The TP52 Patches suffers keel problems during Rolex Middle Sea Race warm-up
Boats competing in Saturday’s Rolex Middle Sea Race had the opportunity to take part in the first of two warm-up race in the Malta Rolex Cup yesterday. As usual the start took place on the Royal Malta Yacht Club’s line, in the unique setting of Marsamxett Harbour under the huge fortified walls of the Maltese capital Valletta and the Yacht Club base on Manoel Island.
In the first start it was the Russian entry Synergy which made the best job of the gusty conditions within the harbour. They were followed 10 minutes later by the bigger boats and this time Eamon Conneely’s TP52 Patches and Pieter Vroon’s new 56 footer Formidable3 both hit the line at speed.
In north-easterly winds of 10-15 knots, the course took the boats out to sea and then clockwise halfway around Malta to Filfla Island on the south side of Malta. Patches, with double Olympic Gold medalist Shirley Robertson at the wheel, led around the first mark but soon after was forced to retire with what skipper Ian Walker later described as “keel problems”. Patches has since been hauled out of the water for repair and will be racing Saturday but not in the second race of the Malta Rolex Cup today.
Patches out of the race, left the field open to Formidable3 and the yellow-hulled Volvo Ocean 60 AAG Big One from Croatia. The two boats match raced round the course, Formidable3 ahead until the two boats bore off on to a reach when the Croatian boat pulled ahead. Once spinnakers were hoisted, Formidable3 took a narrow lead which she retained to the finish, taking line honours. However, in the end it was the Czech Republic entry Richard Vojta’s Bohemia Express who took handicap honours in Class 1.
The smaller class was won by the Beneteau 45F5 Elusive, sailed by local legend Arthur Podesta, who is the only person to have competed in all 26 Rolex Middle Sea Races. Elusive finished ahead of the Russians on their new Grand Soleil Synergy, and also took the overall IRC prize. “We won and I hope we keep this up for the rest of the regatta,” said Podesta, who is competing with his regular crew including his three children.
For Maltese sailors, the 400 per cent increase in entries over the last five years, including the return of many heavyweight sailing teams from overseas, has made winning the Rolex Middle Sea Race all the harder.
Malta’s Beneteau agent Alfred Manduca, who skippers his First 47.7 Allegra welcomes the competition but says it is hard for local teams to keep up. “The most we can do is improve our skills and our sails, but to change our boats every other year is difficult and very expensive – we are a small country and we don’t have the resources.”
Manduca attributes the dramatic increase in entries in the Rolex Middle Sea Race to the Swiss watch manufacturer’s involvement and their advertising of the event as well as the endeavours of the main committee at the Royal Malta Yacht Club and their Commodore Georges Bonello Dupuis.
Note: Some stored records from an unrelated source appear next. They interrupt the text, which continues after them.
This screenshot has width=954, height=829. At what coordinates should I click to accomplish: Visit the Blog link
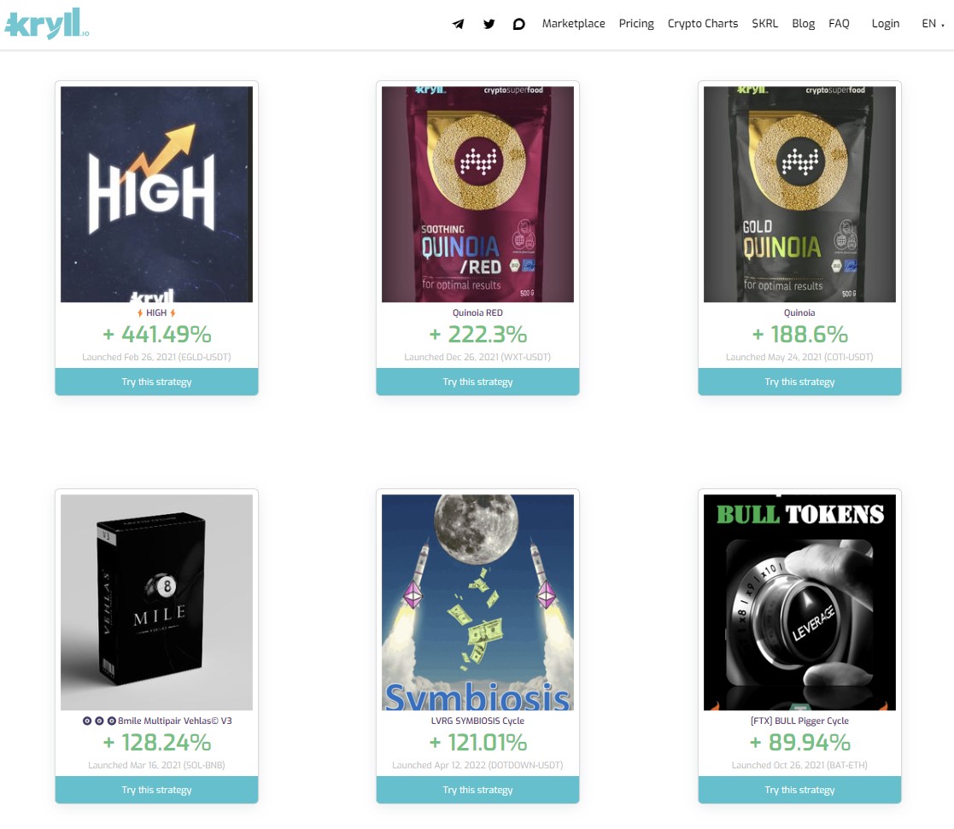803,24
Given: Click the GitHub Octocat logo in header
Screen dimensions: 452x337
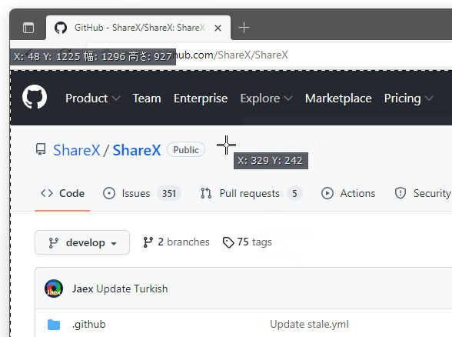Looking at the screenshot, I should tap(35, 97).
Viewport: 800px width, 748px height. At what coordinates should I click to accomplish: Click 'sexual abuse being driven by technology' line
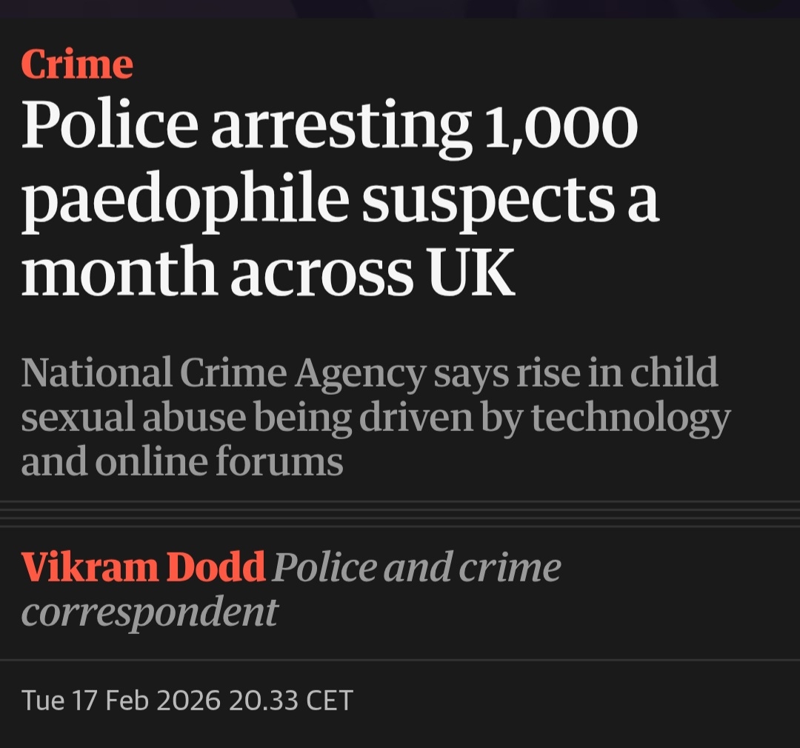pos(375,418)
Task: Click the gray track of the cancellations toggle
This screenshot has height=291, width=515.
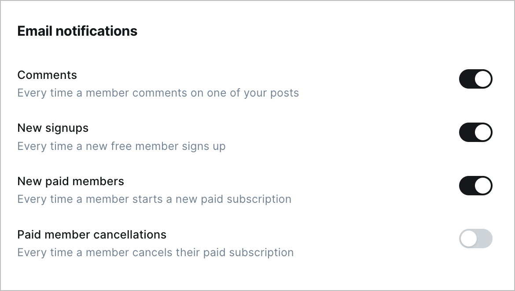Action: coord(484,239)
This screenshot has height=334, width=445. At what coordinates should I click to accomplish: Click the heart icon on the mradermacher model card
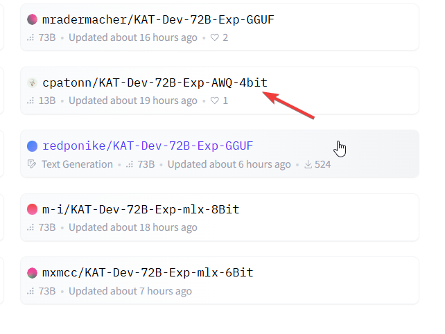coord(215,37)
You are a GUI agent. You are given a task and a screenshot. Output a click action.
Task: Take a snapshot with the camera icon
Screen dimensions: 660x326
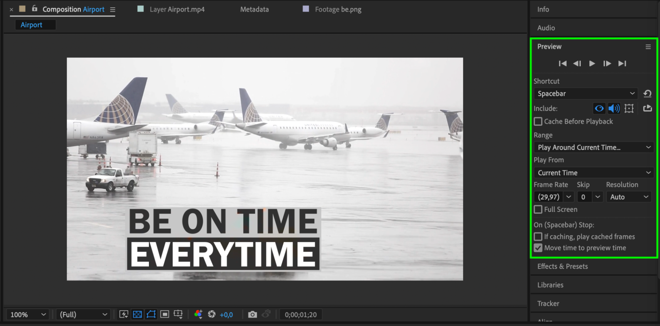click(253, 314)
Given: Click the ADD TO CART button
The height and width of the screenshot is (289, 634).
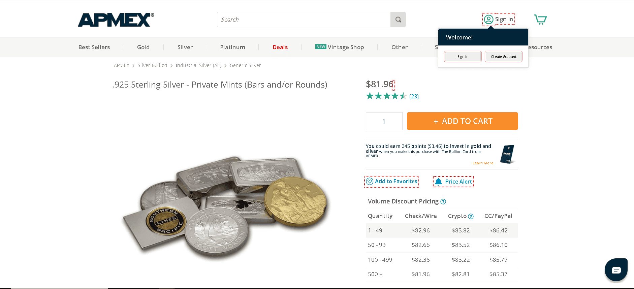Looking at the screenshot, I should click(462, 121).
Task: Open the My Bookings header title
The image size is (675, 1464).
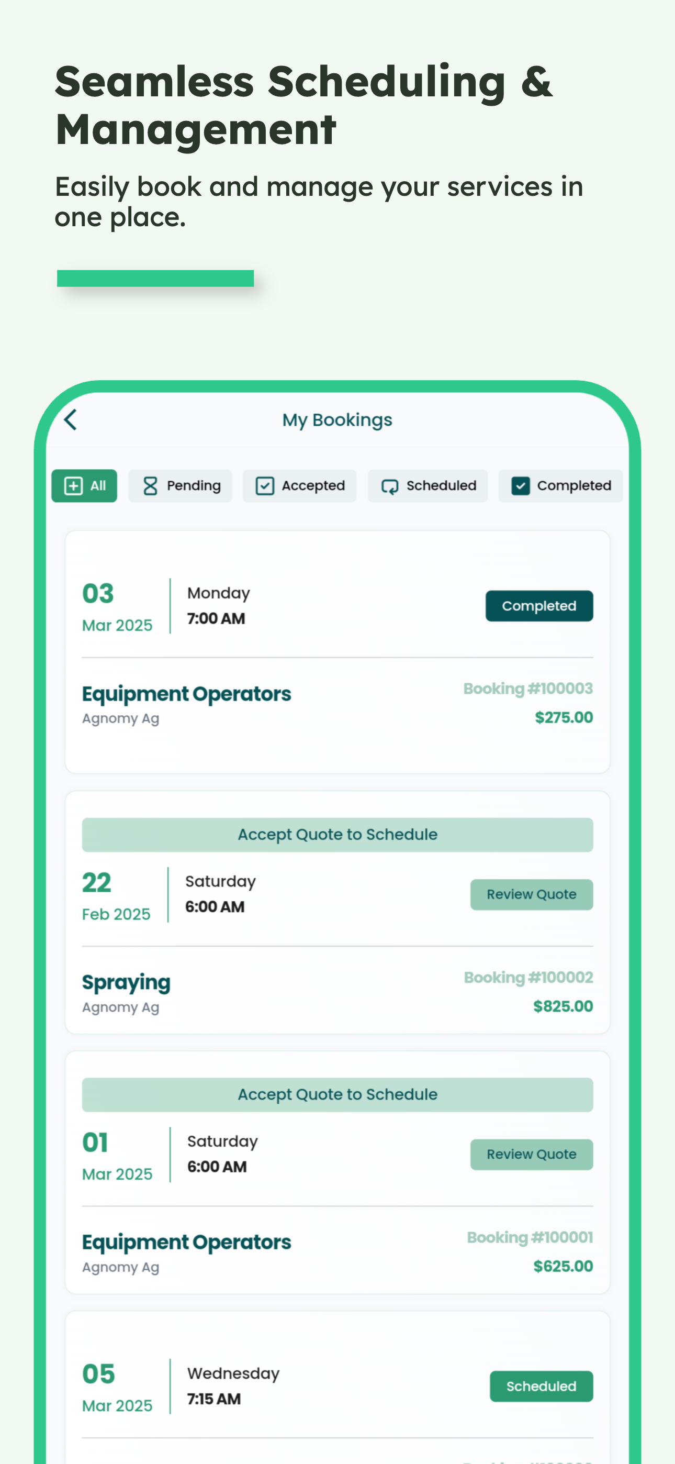Action: click(338, 420)
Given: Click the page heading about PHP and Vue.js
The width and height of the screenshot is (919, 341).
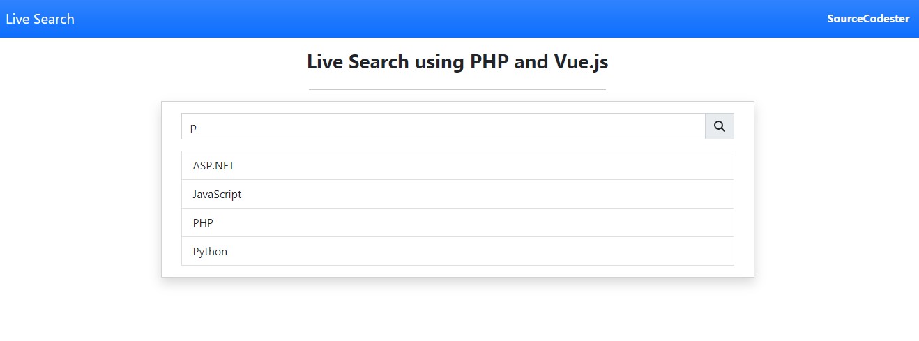Looking at the screenshot, I should click(457, 61).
This year Manduca will be competing with the young team he has been training up over recent years, including three who have been sailing with him for the last 10 years – since they were 13 – and his 14 year old daughter, Louisa, a keen Optimist sailor. “I have a committed team and teamwork is what it is all about. You can have a brilliant boat but without a brilliant team you might as well stay on the dock.”
On Saturday they will find themselves up against three other Beneteau 47.7s, another from Malta, and ones from Italy and Ireland. “We have finished second on two occasions in this race when the fleet was smaller. Now the competition is tougher”.
The Malta Rolex cup continues today with another coastal race. First start is at 1000 CET.
The Rolex Middle Sea Race 2005 starts from Marsamxett Harbour, Malta, on Saturday October 2005 at 1100 CET. The start will be broadcast live on TVM and EDUC in Malta, between 1030 and 1230.
The final prizegiving is at noon on 29 October in La Vallette Hall at the Mediterranean Conference Centre.
Robert McNeil (USA)’s Zephyrus IV holds the current Course Record of 64 hours 49 minutes and 57 seconds, established in 2000.